» ACTION ITEM:
The records that follow need to be output exactly as they are.
○ ○ ○ ○
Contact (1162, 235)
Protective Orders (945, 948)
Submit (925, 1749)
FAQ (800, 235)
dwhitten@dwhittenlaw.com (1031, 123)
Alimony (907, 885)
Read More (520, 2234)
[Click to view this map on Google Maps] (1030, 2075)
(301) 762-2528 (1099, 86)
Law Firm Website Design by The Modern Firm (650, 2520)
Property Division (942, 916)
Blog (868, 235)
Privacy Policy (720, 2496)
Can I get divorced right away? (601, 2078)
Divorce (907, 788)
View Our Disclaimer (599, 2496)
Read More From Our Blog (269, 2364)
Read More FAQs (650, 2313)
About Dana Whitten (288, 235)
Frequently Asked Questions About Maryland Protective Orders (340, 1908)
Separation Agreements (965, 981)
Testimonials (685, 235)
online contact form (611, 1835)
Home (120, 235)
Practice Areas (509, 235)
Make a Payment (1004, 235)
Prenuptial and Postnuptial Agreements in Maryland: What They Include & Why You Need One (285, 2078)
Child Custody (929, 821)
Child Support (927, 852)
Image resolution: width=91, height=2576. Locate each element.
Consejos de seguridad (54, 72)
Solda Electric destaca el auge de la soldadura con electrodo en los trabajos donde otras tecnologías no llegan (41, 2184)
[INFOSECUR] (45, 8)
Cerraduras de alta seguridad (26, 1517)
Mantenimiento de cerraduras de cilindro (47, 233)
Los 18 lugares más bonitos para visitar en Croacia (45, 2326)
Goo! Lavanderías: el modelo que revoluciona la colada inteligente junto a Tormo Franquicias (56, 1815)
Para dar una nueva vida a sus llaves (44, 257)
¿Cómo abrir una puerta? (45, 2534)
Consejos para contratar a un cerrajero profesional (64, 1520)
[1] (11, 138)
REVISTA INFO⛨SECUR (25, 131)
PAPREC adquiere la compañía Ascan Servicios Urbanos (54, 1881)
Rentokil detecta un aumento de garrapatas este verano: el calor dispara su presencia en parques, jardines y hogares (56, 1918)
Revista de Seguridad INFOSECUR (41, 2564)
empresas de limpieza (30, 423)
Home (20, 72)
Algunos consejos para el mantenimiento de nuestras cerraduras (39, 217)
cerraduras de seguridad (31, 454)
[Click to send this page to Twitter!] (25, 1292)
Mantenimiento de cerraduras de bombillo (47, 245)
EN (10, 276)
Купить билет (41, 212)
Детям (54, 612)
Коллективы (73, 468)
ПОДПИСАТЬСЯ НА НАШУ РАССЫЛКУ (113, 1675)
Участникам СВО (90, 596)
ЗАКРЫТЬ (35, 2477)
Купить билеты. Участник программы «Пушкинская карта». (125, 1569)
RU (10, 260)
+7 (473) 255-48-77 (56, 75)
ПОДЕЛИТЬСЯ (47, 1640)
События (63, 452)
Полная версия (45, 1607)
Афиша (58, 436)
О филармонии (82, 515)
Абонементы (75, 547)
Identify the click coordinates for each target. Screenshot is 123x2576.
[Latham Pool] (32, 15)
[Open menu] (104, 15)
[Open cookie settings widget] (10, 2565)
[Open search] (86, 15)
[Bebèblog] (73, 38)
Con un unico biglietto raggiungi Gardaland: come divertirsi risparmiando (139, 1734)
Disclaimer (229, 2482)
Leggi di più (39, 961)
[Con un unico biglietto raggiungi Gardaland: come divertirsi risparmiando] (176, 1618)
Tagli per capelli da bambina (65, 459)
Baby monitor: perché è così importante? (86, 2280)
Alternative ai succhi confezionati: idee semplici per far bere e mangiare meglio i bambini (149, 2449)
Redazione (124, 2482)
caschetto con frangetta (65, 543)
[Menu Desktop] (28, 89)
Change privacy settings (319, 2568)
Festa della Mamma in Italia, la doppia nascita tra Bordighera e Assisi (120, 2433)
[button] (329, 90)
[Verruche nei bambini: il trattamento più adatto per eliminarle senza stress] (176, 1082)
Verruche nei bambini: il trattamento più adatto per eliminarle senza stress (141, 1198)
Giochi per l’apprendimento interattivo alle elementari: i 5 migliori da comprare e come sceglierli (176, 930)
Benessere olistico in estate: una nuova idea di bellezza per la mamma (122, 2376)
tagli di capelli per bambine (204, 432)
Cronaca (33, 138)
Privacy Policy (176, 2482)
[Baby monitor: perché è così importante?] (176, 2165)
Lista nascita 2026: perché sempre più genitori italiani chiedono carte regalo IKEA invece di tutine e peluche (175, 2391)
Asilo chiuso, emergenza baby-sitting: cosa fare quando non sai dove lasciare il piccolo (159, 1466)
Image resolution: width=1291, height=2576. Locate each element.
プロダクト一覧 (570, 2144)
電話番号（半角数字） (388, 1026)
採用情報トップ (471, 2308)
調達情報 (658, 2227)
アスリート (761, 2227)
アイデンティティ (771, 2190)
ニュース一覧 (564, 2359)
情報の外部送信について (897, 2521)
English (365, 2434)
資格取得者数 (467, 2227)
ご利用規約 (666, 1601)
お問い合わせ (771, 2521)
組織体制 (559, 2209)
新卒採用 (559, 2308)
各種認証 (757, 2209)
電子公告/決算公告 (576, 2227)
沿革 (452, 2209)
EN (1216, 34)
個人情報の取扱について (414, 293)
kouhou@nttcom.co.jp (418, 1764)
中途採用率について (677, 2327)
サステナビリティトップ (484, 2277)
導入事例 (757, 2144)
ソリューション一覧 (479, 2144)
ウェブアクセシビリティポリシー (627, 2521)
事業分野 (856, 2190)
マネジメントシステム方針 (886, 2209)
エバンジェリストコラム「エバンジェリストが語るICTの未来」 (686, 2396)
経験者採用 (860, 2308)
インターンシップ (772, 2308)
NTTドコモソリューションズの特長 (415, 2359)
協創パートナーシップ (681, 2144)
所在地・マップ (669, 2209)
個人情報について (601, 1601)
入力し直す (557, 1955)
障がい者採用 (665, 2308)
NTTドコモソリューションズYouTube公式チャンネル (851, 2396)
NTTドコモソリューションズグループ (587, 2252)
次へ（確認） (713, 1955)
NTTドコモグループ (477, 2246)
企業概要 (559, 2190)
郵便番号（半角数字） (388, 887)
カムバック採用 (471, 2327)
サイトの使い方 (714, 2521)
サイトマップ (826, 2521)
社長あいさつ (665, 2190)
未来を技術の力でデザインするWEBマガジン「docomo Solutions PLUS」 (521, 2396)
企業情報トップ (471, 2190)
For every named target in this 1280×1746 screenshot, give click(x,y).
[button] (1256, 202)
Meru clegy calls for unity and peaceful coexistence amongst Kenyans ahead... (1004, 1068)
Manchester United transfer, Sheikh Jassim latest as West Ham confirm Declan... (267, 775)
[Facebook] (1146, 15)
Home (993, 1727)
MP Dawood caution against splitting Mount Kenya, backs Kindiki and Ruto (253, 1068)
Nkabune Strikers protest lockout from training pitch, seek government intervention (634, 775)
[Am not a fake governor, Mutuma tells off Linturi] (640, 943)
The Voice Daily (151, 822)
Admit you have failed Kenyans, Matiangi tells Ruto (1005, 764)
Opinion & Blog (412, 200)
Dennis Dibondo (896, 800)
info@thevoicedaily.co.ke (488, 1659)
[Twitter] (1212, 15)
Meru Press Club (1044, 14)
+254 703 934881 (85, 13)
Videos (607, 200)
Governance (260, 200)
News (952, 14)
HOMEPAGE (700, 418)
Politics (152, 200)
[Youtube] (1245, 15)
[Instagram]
○ ○ ○ ○
» EXERCISE SOLUTION:
Contact (1162, 235)
Protective Orders (945, 948)
Submit (925, 1749)
FAQ (800, 235)
dwhitten@dwhittenlaw.com (1031, 123)
Alimony (907, 885)
Read More (520, 2234)
[Click to view this map on Google Maps] (1030, 2075)
(301) 762-2528 (1099, 86)
Law Firm Website Design by The Modern Firm (650, 2520)
Property Division (942, 916)
Blog (868, 235)
Privacy Policy (720, 2496)
Can I get divorced right away? (601, 2078)
Divorce (907, 788)
View Our Disclaimer (599, 2496)
Read More From Our Blog (269, 2364)
Read More FAQs (650, 2313)
About Dana Whitten (288, 235)
Frequently Asked Questions About Maryland Protective Orders (340, 1908)
Separation Agreements (965, 981)
Testimonials (685, 235)
online contact form (611, 1835)
Home (120, 235)
Practice Areas (509, 235)
Make a Payment (1004, 235)
Prenuptial and Postnuptial Agreements in Maryland: What They Include & Why You Need One (285, 2078)
Child Custody (929, 821)
Child Support (927, 852)
Image resolution: width=91, height=2576. Locate each element.
Consejos de seguridad (54, 72)
Solda Electric destaca el auge de la soldadura con electrodo en los trabajos donde otras tecnologías no llegan (41, 2184)
[INFOSECUR] (45, 8)
Cerraduras de alta seguridad (26, 1517)
Mantenimiento de cerraduras de cilindro (47, 233)
Los 18 lugares más bonitos para visitar en Croacia (45, 2326)
Goo! Lavanderías: el modelo que revoluciona la colada inteligente junto a Tormo Franquicias (56, 1815)
Para dar una nueva vida a sus llaves (44, 257)
¿Cómo abrir una puerta? (45, 2534)
Consejos para contratar a un cerrajero profesional (64, 1520)
[1] (11, 138)
REVISTA INFO⛨SECUR (25, 131)
PAPREC adquiere la compañía Ascan Servicios Urbanos (54, 1881)
Rentokil detecta un aumento de garrapatas este verano: el calor dispara su presencia en parques, jardines y hogares (56, 1918)
Revista de Seguridad INFOSECUR (41, 2564)
empresas de limpieza (30, 423)
Home (20, 72)
Algunos consejos para el mantenimiento de nuestras cerraduras (39, 217)
cerraduras de seguridad (31, 454)
[Click to send this page to Twitter!] (25, 1292)
Mantenimiento de cerraduras de bombillo (47, 245)
EN (10, 276)
Купить билет (41, 212)
Детям (54, 612)
Коллективы (73, 468)
ПОДПИСАТЬСЯ НА НАШУ РАССЫЛКУ (113, 1675)
Участникам СВО (90, 596)
ЗАКРЫТЬ (35, 2477)
Купить билеты. Участник программы «Пушкинская карта». (125, 1569)
RU (10, 260)
+7 (473) 255-48-77 (56, 75)
ПОДЕЛИТЬСЯ (47, 1640)
События (63, 452)
Полная версия (45, 1607)
Афиша (58, 436)
О филармонии (82, 515)
Абонементы (75, 547)
Identify the click coordinates for each target. Screenshot is 123x2576.
[Latham Pool] (32, 15)
[Open menu] (104, 15)
[Open cookie settings widget] (10, 2565)
[Open search] (86, 15)
[Bebèblog] (73, 38)
Con un unico biglietto raggiungi Gardaland: come divertirsi risparmiando (139, 1734)
Disclaimer (229, 2482)
Leggi di più (39, 961)
[Con un unico biglietto raggiungi Gardaland: come divertirsi risparmiando] (176, 1618)
Tagli per capelli da bambina (65, 459)
Baby monitor: perché è così importante? (86, 2280)
Alternative ai succhi confezionati: idee semplici per far bere e mangiare meglio i bambini (149, 2449)
Redazione (124, 2482)
caschetto con frangetta (65, 543)
[Menu Desktop] (28, 89)
Change privacy settings (319, 2568)
Festa della Mamma in Italia, la doppia nascita tra Bordighera e Assisi (120, 2433)
[button] (329, 90)
[Verruche nei bambini: il trattamento più adatto per eliminarle senza stress] (176, 1082)
Verruche nei bambini: il trattamento più adatto per eliminarle senza stress (141, 1198)
Giochi per l’apprendimento interattivo alle elementari: i 5 migliori da comprare e come sceglierli (176, 930)
Benessere olistico in estate: una nuova idea di bellezza per la mamma (122, 2376)
tagli di capelli per bambine (204, 432)
Cronaca (33, 138)
Privacy Policy (176, 2482)
[Baby monitor: perché è così importante?] (176, 2165)
Lista nascita 2026: perché sempre più genitori italiani chiedono carte regalo IKEA invece di tutine e peluche (175, 2391)
Asilo chiuso, emergenza baby-sitting: cosa fare quando non sai dove lasciare il piccolo (159, 1466)
Image resolution: width=1291, height=2576. Locate each element.
プロダクト一覧 (570, 2144)
電話番号（半角数字） (388, 1026)
採用情報トップ (471, 2308)
調達情報 (658, 2227)
アスリート (761, 2227)
アイデンティティ (771, 2190)
ニュース一覧 (564, 2359)
情報の外部送信について (897, 2521)
English (365, 2434)
資格取得者数 (467, 2227)
ご利用規約 (666, 1601)
お問い合わせ (771, 2521)
組織体制 (559, 2209)
新卒採用 (559, 2308)
各種認証 (757, 2209)
電子公告/決算公告 (576, 2227)
沿革 (452, 2209)
EN (1216, 34)
個人情報の取扱について (414, 293)
kouhou@nttcom.co.jp (418, 1764)
中途採用率について (677, 2327)
サステナビリティトップ (484, 2277)
導入事例 (757, 2144)
ソリューション一覧 (479, 2144)
ウェブアクセシビリティポリシー (627, 2521)
事業分野 (856, 2190)
マネジメントシステム方針 (886, 2209)
エバンジェリストコラム「エバンジェリストが語るICTの未来」 (686, 2396)
経験者採用 (860, 2308)
インターンシップ (772, 2308)
NTTドコモソリューションズの特長 (415, 2359)
協創パートナーシップ (681, 2144)
所在地・マップ (669, 2209)
個人情報について (601, 1601)
入力し直す (557, 1955)
障がい者採用 (665, 2308)
NTTドコモソリューションズYouTube公式チャンネル (851, 2396)
NTTドコモソリューションズグループ (587, 2252)
次へ（確認） (713, 1955)
NTTドコモグループ (477, 2246)
企業概要 (559, 2190)
郵便番号（半角数字） (388, 887)
カムバック採用 (471, 2327)
サイトの使い方 (714, 2521)
サイトマップ (826, 2521)
社長あいさつ (665, 2190)
未来を技術の力でデザインするWEBマガジン「docomo Solutions PLUS」 (521, 2396)
企業情報トップ (471, 2190)
For every named target in this 1280×1746 screenshot, give click(x,y).
[button] (1256, 202)
Meru clegy calls for unity and peaceful coexistence amongst Kenyans ahead... (1004, 1068)
Manchester United transfer, Sheikh Jassim latest as West Ham confirm Declan... (267, 775)
[Facebook] (1146, 15)
Home (993, 1727)
MP Dawood caution against splitting Mount Kenya, backs Kindiki and Ruto (253, 1068)
Nkabune Strikers protest lockout from training pitch, seek government intervention (634, 775)
[Am not a fake governor, Mutuma tells off Linturi] (640, 943)
The Voice Daily (151, 822)
Admit you have failed Kenyans, Matiangi tells Ruto (1005, 764)
Opinion & Blog (412, 200)
Dennis Dibondo (896, 800)
info@thevoicedaily.co.ke (488, 1659)
[Twitter] (1212, 15)
Meru Press Club (1044, 14)
+254 703 934881 (85, 13)
Videos (607, 200)
Governance (260, 200)
News (952, 14)
HOMEPAGE (700, 418)
Politics (152, 200)
[Youtube] (1245, 15)
[Instagram]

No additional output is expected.